→ Work instructions
a) Please copy the GCD editorial word for word.
b) Turn the rows into a Markdown table with the columns No. and Line. Start at the line containing "How do I perform: Expand" and stop after the final row, skipping blank lines and leaving out the pictures.

-- START Source text --

CHFGCD - Editorial

PROBLEM LINK:

Practice
Contest: Division 3
Contest: Division 2
Contest: Division 1

Author: Souradeep
Tester: Aryan Choudhary
Editorialist: Vichitr Gandas

DIFFICULTY:

CAKEWALK

PREREQUISITES:

GCD

PROBLEM:

Given two positive integers X and Y. Now perform some operations (possibly zero) on them. In each operation, choose X or Y and add 1 to it. Find the minimum number of operations such that the greatest common divisor of X and Y is greater than 1.

EXPLANATION

We can make gcd > 1 in at most 2 operations by making both numbers even, if they are odd and hence gcd \ge 2. But its possible that we are able to get it with less operations.
So check

  • If gcd(A,B)>1, then 0 operations needed.
  • Else if gcd(A+1, B) > 1 or gcd(A, B+1)>1 then 1 operation needed.
  • Otherwise 2 operations needed.

TIME COMPLEXITY:

O(\log{(min(A,B))}) per test case

SOLUTIONS:

Setter's Solution
#include <bits/stdc++.h>
using namespace std;
 
#define IOS ios::sync_with_stdio(0); cin.tie(0); cout.tie(0);
#define endl "\n"
#define int long long
 
const int N = 1005;

int32_t main()

-- END Source text --
-- START Supplied records --

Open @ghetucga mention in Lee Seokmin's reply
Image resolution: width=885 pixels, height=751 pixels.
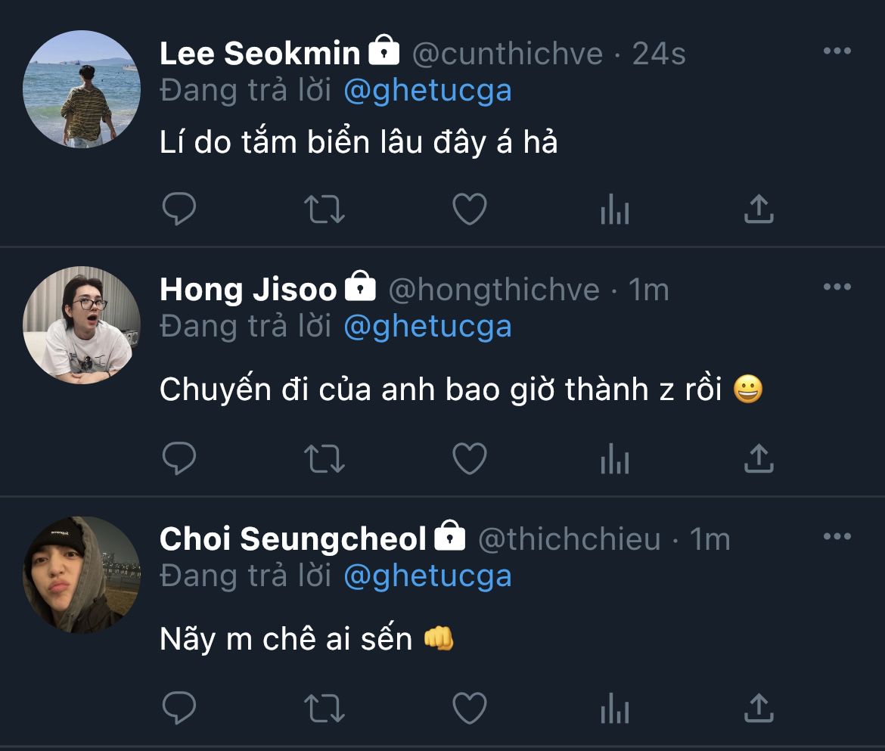427,92
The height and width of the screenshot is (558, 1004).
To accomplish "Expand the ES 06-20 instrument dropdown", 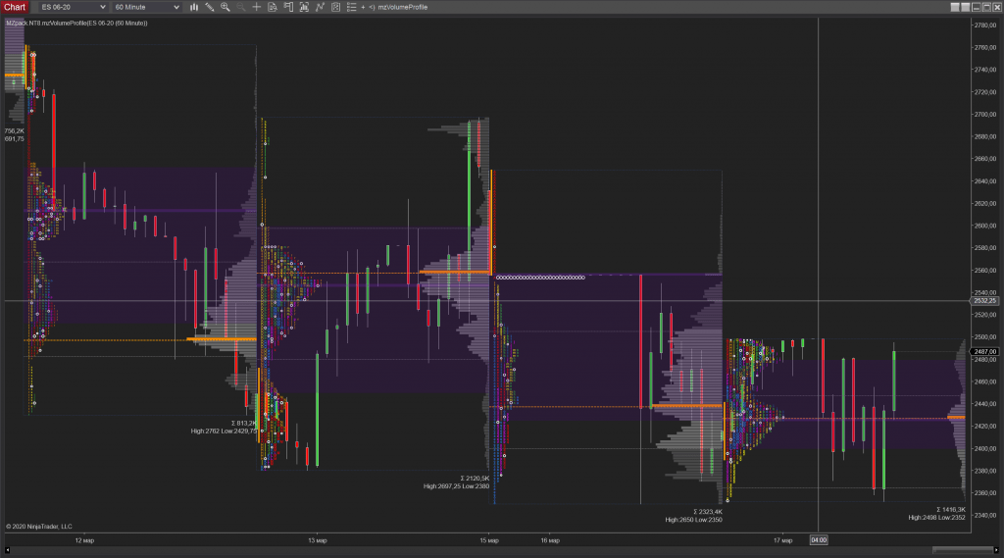I will click(72, 7).
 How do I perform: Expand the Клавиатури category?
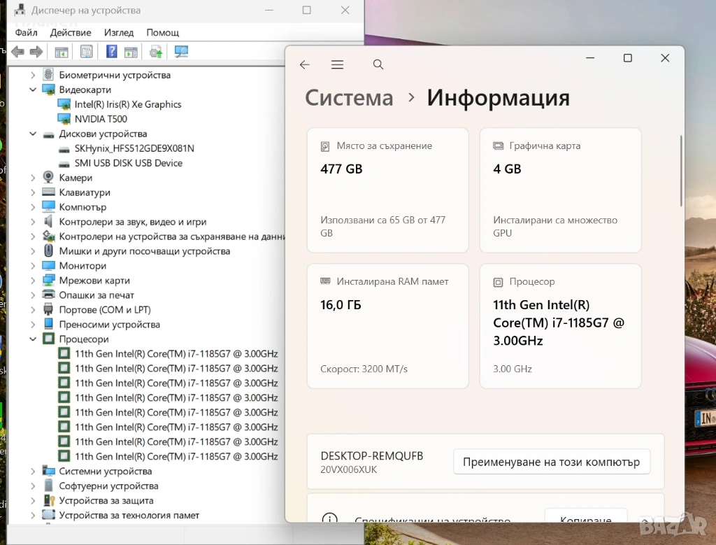pyautogui.click(x=33, y=192)
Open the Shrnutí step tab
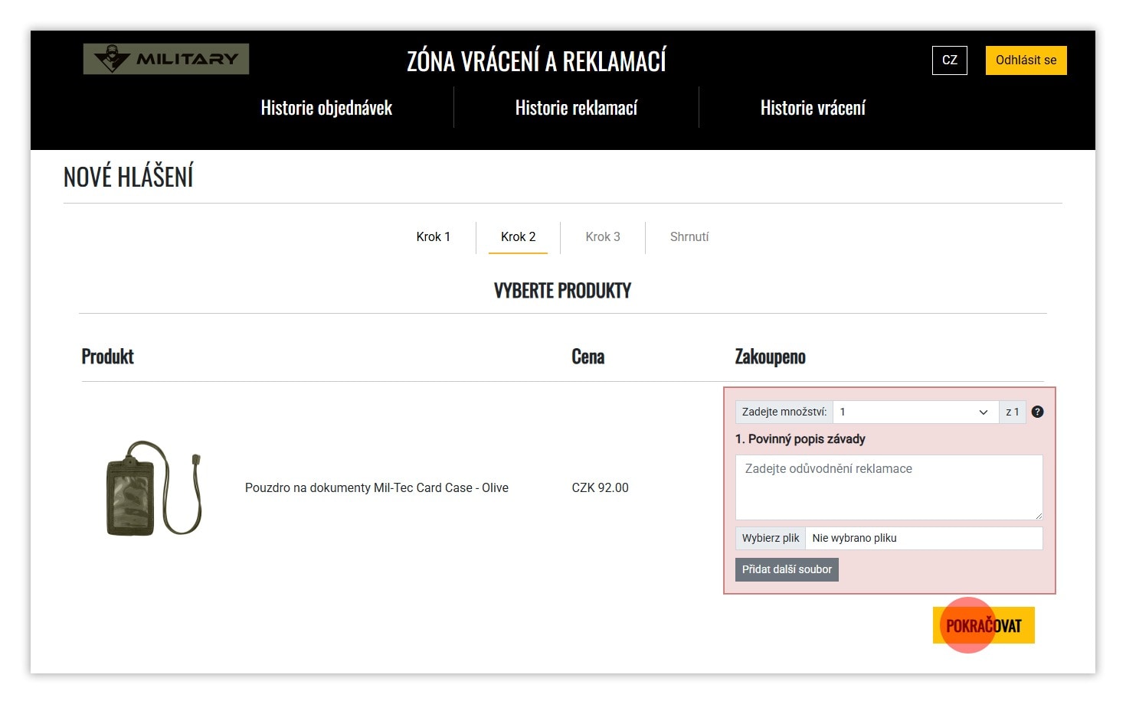 pyautogui.click(x=689, y=237)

-- END Supplied records --

→ Solutions by task
a)
CHFGCD - Editorial

PROBLEM LINK:

Practice
Contest: Division 3
Contest: Division 2
Contest: Division 1

Author: Souradeep
Tester: Aryan Choudhary
Editorialist: Vichitr Gandas

DIFFICULTY:

CAKEWALK

PREREQUISITES:

GCD

PROBLEM:

Given two positive integers X and Y. Now perform some operations (possibly zero) on them. In each operation, choose X or Y and add 1 to it. Find the minimum number of operations such that the greatest common divisor of X and Y is greater than 1.

EXPLANATION

We can make gcd > 1 in at most 2 operations by making both numbers even, if they are odd and hence gcd \ge 2. But its possible that we are able to get it with less operations.
So check

  • If gcd(A,B)>1, then 0 operations needed.
  • Else if gcd(A+1, B) > 1 or gcd(A, B+1)>1 then 1 operation needed.
  • Otherwise 2 operations needed.

TIME COMPLEXITY:

O(\log{(min(A,B))}) per test case

SOLUTIONS:

Setter's Solution
#include <bits/stdc++.h>
using namespace std;
 
#define IOS ios::sync_with_stdio(0); cin.tie(0); cout.tie(0);
#define endl "\n"
#define int long long
 
const int N = 1005;

int32_t main()

b)
| No. | Line |
|---|---|
| 1 |  How do I perform: Expand the Клавиатури category? |
| 2 | pyautogui.click(x=33, y=192) |
| 3 | Open the Shrnutí step tab |
| 4 |  pyautogui.click(x=689, y=237) |